Strade senza auto: un pieno di pedoni. Ora il bis

La Prealpina - 29/05/2017

Coda unica di macchine che dall’autostrada va verso il cuore della città, centro intasato e lunga fila di auto in via Veratti: così si presentava Varese sabato sera poco prima dell’avvio delle iniziative serali proposte dal Comune, in primis il concerto di Antonella Ruggiero ai Giardini Estensi. Iniziative per le quali è stato previsto, per la prima volta con l’amministrazione Galimberti, di rendere pedonali le vie Sacco e Robbioni: grandissima l’affluenza di persone, e molto viavai, per l’esibizione della voce storica dei Matia Bazar. E ora il Comune pensa già a replicare l’isola pedonale, magari già il prossimo weekend.

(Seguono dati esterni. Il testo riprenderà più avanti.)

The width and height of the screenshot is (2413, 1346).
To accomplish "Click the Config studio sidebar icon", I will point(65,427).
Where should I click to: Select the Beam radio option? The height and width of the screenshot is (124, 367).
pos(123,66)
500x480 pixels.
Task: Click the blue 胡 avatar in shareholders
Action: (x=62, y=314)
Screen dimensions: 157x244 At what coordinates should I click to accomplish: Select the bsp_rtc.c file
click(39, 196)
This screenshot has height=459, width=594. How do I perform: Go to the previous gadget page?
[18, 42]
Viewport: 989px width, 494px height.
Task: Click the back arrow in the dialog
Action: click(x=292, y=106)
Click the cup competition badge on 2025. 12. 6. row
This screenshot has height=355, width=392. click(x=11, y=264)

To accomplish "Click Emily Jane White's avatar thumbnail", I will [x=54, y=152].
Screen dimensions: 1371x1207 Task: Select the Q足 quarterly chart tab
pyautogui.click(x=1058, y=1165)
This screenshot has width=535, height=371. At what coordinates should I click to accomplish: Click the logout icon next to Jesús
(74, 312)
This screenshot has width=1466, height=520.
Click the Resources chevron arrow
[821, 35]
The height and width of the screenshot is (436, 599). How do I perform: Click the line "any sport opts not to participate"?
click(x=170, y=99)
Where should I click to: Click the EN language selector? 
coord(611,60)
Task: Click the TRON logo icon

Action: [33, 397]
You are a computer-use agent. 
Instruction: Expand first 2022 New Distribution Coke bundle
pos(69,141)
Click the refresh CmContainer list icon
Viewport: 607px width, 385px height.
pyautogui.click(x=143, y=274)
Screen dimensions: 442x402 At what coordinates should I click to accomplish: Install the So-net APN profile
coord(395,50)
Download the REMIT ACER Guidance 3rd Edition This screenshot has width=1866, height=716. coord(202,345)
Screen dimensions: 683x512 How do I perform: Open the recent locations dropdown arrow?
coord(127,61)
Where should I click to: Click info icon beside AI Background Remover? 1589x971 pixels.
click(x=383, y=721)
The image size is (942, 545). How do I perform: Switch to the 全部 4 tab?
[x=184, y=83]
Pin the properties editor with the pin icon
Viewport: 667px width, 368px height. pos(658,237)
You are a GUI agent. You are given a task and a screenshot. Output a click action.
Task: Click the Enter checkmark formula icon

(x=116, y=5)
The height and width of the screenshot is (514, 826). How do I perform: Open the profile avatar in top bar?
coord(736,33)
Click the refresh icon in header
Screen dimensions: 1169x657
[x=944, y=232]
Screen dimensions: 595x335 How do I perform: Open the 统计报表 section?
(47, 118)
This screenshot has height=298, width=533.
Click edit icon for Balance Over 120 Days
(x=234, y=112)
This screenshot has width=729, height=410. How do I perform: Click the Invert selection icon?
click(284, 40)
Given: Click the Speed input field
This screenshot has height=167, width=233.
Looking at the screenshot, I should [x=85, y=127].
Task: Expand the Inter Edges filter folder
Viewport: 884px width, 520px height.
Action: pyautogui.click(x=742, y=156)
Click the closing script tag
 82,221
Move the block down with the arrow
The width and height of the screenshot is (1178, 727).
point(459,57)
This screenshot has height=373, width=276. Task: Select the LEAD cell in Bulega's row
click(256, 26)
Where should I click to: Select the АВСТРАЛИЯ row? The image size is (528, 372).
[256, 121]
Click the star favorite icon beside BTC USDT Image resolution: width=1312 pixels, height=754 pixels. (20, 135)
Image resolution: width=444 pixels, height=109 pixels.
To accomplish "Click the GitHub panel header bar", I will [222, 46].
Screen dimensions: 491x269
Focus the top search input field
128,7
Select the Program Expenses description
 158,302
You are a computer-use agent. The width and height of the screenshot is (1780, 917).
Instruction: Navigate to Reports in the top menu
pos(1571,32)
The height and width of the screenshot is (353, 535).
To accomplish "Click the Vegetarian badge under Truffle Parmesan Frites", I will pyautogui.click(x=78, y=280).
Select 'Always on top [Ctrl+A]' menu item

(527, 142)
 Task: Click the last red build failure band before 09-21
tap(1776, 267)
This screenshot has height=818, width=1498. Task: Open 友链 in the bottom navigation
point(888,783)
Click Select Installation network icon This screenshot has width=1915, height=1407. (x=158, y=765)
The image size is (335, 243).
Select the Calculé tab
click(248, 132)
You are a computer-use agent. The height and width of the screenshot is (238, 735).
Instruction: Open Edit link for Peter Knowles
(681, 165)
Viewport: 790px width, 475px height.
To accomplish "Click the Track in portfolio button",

Le saracinesche delle attività commerciali sono rimaste alzate fino a mezzanotte e tutti i commercianti interpellati si sono dichiarati soddisfatti sia per il grande movimento di gente sia per gli affari. «Unica pecca, i tempi molto stretti con i quali siamo stati avvisati -spiega il presidente del Comitato per la via Sacco, Graziano Centomo- non ci hanno permesso di organizzare nessun intrattenimento per la via, tranne il BalFolk, l’appuntamento con le danze popolari nella via Robbioni, iniziativa che non necessita di allestimenti particolari. Se l’avessimo saputo prima, avremmo proposto qualcosa anche qui davanti; il sindaco ci ha comunque spiegato che quella di stasera è stata una sorta di evento prova per testare l’affluenza e il gradimento dei cittadini».

I commercianti sperano dunque in una concertazione maggiore che vada verso un consolidamento: «All’inizio chi passeggiava -fa eco Alberto Fumagalli- non aveva neanche capito che la via era chiusa al traffico, bisogna dunque cambiare la percezione delle persone rispetto a questa zona». La ricetta è quella di animare anche i Giardini, dove ieri la gente ha potuto suonare il pianoforte: «Questa è stata la formula vincente», conclude Federica De Bacco.

Soddisfatta anche l’amministrazione comunale. Commenta il sindaco Davide Galimberti: «L’esperienza è andata benissimo ed è la riprova che se si fanno cose belle, valorizzando i luoghi della città, le persone rispondono. Perciò, crediamo che Varese abbia apprezzato questa due giorni intensa al parco.

La nostra idea è proseguire per il resto dell’estate con altre sperimentazioni, ci sarà anche una maggiore informazione ai cittadini per quanto riguarda i parcheggi e su quali strade fare per facilitare la convivenza e creare il minor disagio possibile a tutti. Già in settimana ci riuniremo su questo tema e ipotizziamo una replica per il prossimo weekend».